Haifa is a seaport located on Israel's Mediterranean coastline in the Bay of Haifa, about 90 km north of Tel Aviv. It is the third-largest city in the country, after Jerusalem and Tel Aviv and the largest in northern Israel.
It is built on the slopes of the historic Mount Carmel. The city is today home to a mixed population of Jews and Arabs, as well as to the Bahá'í World Centre, and two world-class academic institutions, the University of Haifa and the Technion - Israel Institute of Technology. High tech companies such as Intel, IBM, Microsoft, Motorola, and Google have opened R&D facilities in Haifa in recent years. Haifa is home to Jews, Muslim and Christian Arabs, Ahmadis (in Kababir), Druze (in Daliyat al-Carmel), and Bahá'ís, Carmelites and is often identified as a montage of peaceful coexistence.
Both Mount Carmel and Kishon River are noted in the Bible. Mount Carmel is riddled with caves, and one of those near Haifa is known as the "Cave of Elijah", and considered by many Jews, Muslims, Christians, Bahai, and Carmelites to have been the home of the biblical Prophet Elijah and his apprentice, Elisha. In fact, the Carmelites were founded at, and named after, Mount Carmel, in the 12th century.

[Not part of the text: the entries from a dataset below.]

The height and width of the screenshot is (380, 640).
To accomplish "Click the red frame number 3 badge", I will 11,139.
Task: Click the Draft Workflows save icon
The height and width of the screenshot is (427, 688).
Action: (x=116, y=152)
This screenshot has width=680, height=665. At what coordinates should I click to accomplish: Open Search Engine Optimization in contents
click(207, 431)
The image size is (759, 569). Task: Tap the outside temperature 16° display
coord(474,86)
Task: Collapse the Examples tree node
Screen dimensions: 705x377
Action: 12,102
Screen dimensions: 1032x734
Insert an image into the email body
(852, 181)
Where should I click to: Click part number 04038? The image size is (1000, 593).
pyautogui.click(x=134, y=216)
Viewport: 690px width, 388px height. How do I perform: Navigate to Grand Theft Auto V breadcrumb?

Haifa’s main tourist attraction is the Bahá'í World Centre, with the golden Shrine of the prophet Báb and the surrounding gardens. Other attractions include the restored German Colony of Haifa, founded by the Templers, Stella Maris church and the Carmelite monastery. Moreover, the artist's village of Ein Hod, near Haifa, is a lovely village to visit.
An added attraction exists with Mount Carmel national park. Here, visitors can see the caves where Neanderthal and early Human remains were found, sites where tradition places Elijah's confrontation with the Ba'al prophets, and where now another Carmelite monastery is located. The Carmel is also a popular hiking area.